Time Series Causal Graph

The class TimeSeriesCausalGraph, inheriting directly from CausalGraph, extends causal graphs to time series data.

For the theoretical background of causality for time series, please refer to Chapter 10 of Peters, J., Janzing, D. and Schölkopf, B., 2017. Elements of causal inference: foundations and learning algorithms (p. 288). The MIT Press.

The main addition of TimeSeriesCausalGraph lies in representing the time information in each node.
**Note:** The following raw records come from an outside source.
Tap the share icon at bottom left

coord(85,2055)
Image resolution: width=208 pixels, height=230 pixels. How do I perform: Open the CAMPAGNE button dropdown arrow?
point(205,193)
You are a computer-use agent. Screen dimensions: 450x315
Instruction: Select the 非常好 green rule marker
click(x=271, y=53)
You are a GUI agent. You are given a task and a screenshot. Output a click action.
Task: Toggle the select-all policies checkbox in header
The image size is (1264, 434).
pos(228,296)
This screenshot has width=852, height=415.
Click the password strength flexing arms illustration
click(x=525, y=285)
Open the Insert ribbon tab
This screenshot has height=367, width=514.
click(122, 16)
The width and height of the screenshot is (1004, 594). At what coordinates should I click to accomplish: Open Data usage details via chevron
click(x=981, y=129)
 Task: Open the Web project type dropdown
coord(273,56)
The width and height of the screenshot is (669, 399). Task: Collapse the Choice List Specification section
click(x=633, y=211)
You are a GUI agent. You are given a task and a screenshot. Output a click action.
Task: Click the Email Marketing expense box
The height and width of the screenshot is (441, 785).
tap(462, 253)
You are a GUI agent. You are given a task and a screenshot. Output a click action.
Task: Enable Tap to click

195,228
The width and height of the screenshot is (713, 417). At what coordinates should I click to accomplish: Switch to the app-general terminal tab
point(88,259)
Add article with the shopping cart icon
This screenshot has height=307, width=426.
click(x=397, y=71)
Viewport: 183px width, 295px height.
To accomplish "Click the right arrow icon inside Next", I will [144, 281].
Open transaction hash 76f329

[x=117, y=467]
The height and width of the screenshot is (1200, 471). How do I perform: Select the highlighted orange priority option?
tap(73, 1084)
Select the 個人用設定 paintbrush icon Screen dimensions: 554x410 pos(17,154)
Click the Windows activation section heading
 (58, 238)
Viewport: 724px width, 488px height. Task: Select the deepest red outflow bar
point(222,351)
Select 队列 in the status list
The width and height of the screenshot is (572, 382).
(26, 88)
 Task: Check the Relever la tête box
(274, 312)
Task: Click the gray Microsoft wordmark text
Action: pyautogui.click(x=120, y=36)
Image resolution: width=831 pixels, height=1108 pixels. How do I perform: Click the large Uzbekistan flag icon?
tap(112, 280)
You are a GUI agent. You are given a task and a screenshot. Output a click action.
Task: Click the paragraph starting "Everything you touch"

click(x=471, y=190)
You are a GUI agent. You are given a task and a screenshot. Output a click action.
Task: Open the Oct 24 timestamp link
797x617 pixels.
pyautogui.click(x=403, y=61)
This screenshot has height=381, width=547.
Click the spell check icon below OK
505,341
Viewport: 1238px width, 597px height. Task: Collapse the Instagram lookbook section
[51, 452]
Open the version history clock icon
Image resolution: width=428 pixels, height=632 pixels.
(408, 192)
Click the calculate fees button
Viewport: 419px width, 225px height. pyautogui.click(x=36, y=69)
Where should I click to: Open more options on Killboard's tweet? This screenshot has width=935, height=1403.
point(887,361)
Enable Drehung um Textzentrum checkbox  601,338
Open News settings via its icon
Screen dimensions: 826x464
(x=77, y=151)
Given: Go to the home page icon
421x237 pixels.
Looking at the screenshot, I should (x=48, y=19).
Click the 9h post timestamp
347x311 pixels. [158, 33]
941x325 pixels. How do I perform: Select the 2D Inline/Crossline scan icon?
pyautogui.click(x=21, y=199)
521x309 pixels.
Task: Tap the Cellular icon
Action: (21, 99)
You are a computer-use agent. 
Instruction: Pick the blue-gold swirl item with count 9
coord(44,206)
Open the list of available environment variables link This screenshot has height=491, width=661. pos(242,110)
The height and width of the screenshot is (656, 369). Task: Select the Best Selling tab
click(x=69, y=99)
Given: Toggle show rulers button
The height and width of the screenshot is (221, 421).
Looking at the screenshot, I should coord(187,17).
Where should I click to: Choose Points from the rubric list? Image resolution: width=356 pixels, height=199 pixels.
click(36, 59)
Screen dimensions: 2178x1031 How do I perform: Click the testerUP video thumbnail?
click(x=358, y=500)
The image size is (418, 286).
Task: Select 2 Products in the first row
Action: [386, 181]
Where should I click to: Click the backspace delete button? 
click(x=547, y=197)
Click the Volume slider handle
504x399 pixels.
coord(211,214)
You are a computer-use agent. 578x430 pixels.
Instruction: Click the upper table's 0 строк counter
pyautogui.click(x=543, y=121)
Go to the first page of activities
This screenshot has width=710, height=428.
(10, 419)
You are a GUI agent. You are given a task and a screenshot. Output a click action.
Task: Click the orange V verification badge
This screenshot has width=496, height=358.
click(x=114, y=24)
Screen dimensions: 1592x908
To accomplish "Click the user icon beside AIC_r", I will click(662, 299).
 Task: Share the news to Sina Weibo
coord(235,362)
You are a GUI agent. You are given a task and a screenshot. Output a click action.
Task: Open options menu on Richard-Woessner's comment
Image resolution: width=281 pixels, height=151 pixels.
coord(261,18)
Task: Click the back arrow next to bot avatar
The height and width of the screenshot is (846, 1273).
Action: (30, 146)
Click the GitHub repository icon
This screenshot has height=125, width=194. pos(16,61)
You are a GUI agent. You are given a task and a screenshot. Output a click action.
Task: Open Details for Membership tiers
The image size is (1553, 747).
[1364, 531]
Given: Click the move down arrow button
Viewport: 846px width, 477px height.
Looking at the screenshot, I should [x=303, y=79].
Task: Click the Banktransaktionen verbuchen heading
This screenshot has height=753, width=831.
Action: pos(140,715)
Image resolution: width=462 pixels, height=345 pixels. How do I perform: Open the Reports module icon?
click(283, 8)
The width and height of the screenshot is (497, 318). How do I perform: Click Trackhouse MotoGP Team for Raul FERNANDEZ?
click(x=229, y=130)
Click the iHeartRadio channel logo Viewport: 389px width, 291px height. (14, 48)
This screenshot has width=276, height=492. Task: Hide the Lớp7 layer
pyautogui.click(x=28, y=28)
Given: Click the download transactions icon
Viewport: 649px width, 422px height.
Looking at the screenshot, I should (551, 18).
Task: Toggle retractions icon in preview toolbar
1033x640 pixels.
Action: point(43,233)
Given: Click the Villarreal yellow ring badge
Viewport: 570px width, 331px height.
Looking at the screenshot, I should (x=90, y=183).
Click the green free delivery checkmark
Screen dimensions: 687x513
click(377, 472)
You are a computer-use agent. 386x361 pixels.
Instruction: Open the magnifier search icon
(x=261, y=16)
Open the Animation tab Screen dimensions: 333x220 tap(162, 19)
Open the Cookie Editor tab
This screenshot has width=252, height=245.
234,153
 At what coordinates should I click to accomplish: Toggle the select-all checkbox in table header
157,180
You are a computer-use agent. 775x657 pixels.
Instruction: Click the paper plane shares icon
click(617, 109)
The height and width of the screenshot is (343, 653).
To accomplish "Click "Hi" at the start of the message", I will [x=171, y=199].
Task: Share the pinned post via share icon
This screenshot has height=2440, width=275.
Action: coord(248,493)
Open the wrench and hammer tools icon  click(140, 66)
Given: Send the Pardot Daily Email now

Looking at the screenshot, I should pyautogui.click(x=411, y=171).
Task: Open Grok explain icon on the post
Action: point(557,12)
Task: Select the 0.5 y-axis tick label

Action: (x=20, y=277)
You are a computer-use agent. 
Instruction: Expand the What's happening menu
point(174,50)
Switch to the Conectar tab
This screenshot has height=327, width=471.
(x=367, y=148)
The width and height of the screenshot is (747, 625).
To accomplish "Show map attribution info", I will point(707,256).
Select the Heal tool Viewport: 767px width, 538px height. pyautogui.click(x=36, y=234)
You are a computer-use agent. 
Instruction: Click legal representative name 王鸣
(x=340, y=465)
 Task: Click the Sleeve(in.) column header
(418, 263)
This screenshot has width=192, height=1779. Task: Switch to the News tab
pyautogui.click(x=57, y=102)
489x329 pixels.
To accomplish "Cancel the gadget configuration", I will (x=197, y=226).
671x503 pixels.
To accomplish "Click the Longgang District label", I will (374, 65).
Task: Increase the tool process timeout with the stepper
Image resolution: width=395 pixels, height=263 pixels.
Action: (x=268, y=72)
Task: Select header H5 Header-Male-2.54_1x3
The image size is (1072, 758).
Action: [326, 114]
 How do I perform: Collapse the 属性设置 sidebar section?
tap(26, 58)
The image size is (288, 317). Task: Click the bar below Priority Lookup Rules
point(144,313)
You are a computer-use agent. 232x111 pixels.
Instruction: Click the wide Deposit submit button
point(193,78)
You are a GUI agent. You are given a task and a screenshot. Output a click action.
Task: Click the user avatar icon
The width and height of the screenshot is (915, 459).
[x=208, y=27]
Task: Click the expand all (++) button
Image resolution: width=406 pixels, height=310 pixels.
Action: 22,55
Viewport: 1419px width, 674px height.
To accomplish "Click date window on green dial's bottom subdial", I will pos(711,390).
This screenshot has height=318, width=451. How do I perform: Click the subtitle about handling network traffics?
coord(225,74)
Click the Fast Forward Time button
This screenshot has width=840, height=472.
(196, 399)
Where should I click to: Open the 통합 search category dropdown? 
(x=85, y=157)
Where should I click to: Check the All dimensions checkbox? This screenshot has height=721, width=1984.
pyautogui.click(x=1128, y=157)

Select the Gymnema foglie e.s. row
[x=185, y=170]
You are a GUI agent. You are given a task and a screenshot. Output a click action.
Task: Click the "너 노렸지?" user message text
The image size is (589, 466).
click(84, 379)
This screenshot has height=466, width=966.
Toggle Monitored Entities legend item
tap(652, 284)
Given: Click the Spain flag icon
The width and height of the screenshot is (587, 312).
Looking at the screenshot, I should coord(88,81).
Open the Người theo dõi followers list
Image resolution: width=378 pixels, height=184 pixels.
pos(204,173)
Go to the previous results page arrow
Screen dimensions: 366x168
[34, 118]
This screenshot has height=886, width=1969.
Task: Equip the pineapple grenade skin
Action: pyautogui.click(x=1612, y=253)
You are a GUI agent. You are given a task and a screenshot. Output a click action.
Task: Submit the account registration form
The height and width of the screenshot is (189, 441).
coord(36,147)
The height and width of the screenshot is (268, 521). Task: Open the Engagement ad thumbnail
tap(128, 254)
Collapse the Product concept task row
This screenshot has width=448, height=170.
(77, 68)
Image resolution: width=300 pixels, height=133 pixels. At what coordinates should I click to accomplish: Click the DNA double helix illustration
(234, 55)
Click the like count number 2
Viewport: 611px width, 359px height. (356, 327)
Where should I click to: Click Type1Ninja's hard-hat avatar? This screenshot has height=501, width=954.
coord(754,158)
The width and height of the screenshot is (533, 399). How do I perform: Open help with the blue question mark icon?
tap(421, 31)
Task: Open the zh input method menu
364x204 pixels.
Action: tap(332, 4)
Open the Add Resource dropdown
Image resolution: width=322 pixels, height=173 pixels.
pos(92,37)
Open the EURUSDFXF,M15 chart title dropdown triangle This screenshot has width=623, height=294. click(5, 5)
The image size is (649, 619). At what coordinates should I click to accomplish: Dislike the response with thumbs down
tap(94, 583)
The new TimeSeriesNode class inherits from the corresponding Node and keeps all original properties:

The TimeSeriesNode class has two additional properties:

  • time_lag: the time difference with respect to the reference time 0.
  • variable_name: the name of the variable (without the lag information).

The TimeSeriesNode can be instantiated as follows:

from cai_causal_graph.graph_components import TimeSeriesNode

# Via identifier
ts_node = TimeSeriesNode(identifier='X lag(n=1)')

# Via time lag and variable name
ts_node = TimeSeriesNode(time_lag=-1, variable_name='X')

However, it is easier to just add nodes directly to the TimeSeriesCausalGraph.

The format of the identifier is the following:

  • f'{variable_name}' if time_lag == 0
  • f'{variable_name} lag(n={time_lag})' if time_lag < 0
  • f'{variable_name} future(n={time_lag})' if time_lag > 0

Examples of time series causal graphs

The following examples have been drawn from Peters, J., Janzing, D. and Schölkopf, B., 2017. Elements of causal inference: foundations and learning algorithms (p. 288). The MIT Press.

Example of a time series causal graph with no instantaneous effects, i.e., no edges between nodes at the same time stamp.

ts_no_instantaneous_effects

Example of a time series causal graph with instantaneous effects, i.e., there are edges between nodes at the same time stamp.

ts_instantaneous_effects

Summary graph of the full time series causal graphs above.

summary_graph

Construction

Direct initialization

You can instantiate a TimeSeriesCausalGraph directly using its constructor.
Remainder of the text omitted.